Obviously this cozy quid pro quo relationship between Big Labor and their political cronies is the impetus for E.O. 13502 and government-mandated PLAs, so these parties manufactured some bogus public policy objectives to mask such blatant corruption from the public. The article points this out:
Obama’s executive order 13502 claims that PLAs would heighten efficiency and alleviate labor disputes that prevent projects from being completed on time. The order reads in part as follows:
” The use of a project labor agreement may prevent these problems from developing by providing structure and stability to large-scale construction projects, thereby promoting the efficient and expeditious completion of federal construction contracts, the order says. “Accordingly, it is the policy of the federal government to encourage executive agencies to consider requiring the use of project labor agreements in connection with large-scale construction projects in order to promote economy and efficiency in federal procurement.”
But the justifications for PLAs provided by Executive Order 13502 are unproven. A September 2009 report by the Beacon Hill Institute reviewed FOIA requests and data on federal construction projects from 2001-2008, the years under which government-mandated PLAs were prohibited under President George W. Bush Execuitve Order 13202 and 13208. Government records revealed there were no instances in which labor disruptions occurred that resulted in significant project delays or increased costs. In short, Executive Order 13502 is a solution in search of a problem and there is no evidence to suggest that PLAs promote economy and efficiency in federal procurement.

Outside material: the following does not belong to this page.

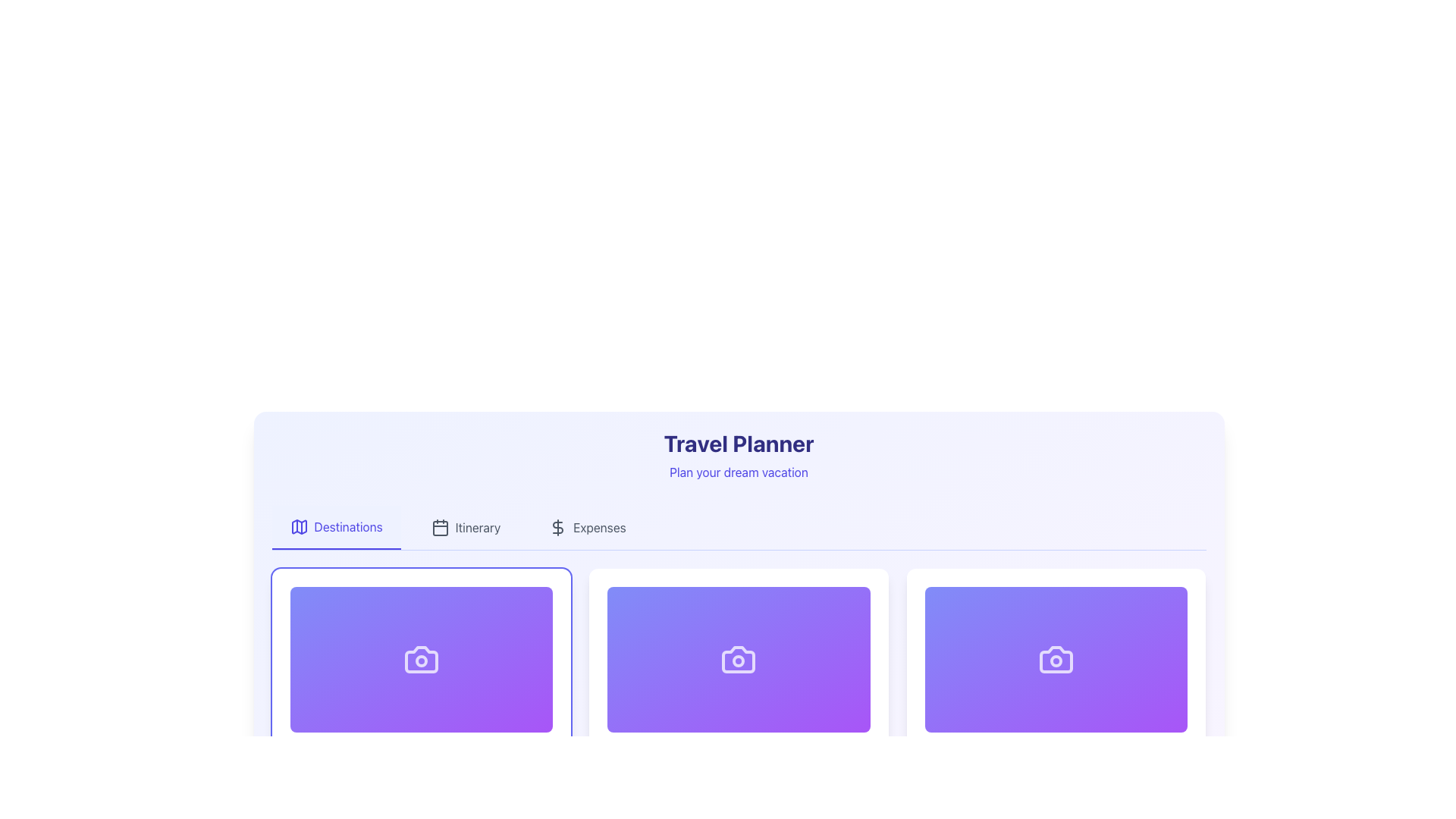 The image size is (1456, 819). I want to click on the map icon located to the left of the 'Destinations' text in the top navigation bar, which is characterized by three overlapping rectangles with a blue outline, so click(299, 526).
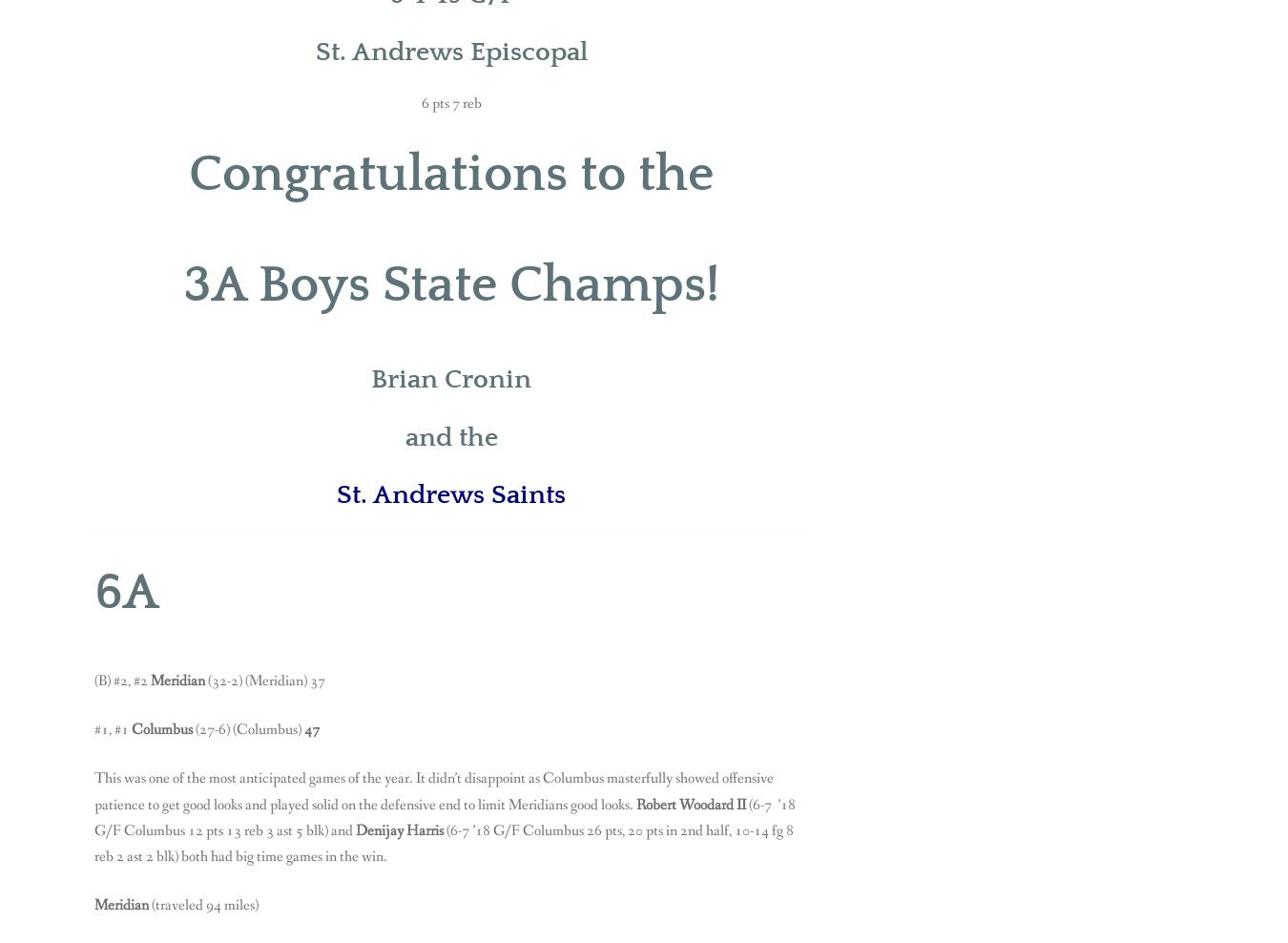 Image resolution: width=1288 pixels, height=943 pixels. What do you see at coordinates (400, 828) in the screenshot?
I see `'Denijay Harris'` at bounding box center [400, 828].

And then there are the studies and white papers demonstrating the increased costs and record of poor performance of government-mandated PLAs. More from the article:
But the ABC takes issue with the idea that PLA’s are necessary to ensure labor cooperation to keep projects running on time.
“This is a particularly disingenuous argument that flirts with blackmail, because unions cause many project delays through illegal organizing and jurisdictional disputes on jobsites,” according to an analysis posted on the ABC website. “Merit shop workers do not strike, yet they are excluded from working on PLA projects. [snip]
[snip] “Decades of studies have shown that PLAs increase the cost of construction,” said McMahon, who is also vice-president of Miller and Long, a Maryland-based concrete construction company. That’s a bad idea during good economic times, but it’s utterly foolish when we are already financially upside-down as a nation. We are financing these projects with debt that is underwritten by taxpayers — many of whom are not going to be able to work on these projects without paying union dues.”
The American Spectator article does an outstanding service to the public, media, elected officials and construction industry by exposing Big Labor and President Obama’s PLA schemes. Let’s hope these stakeholders take notice.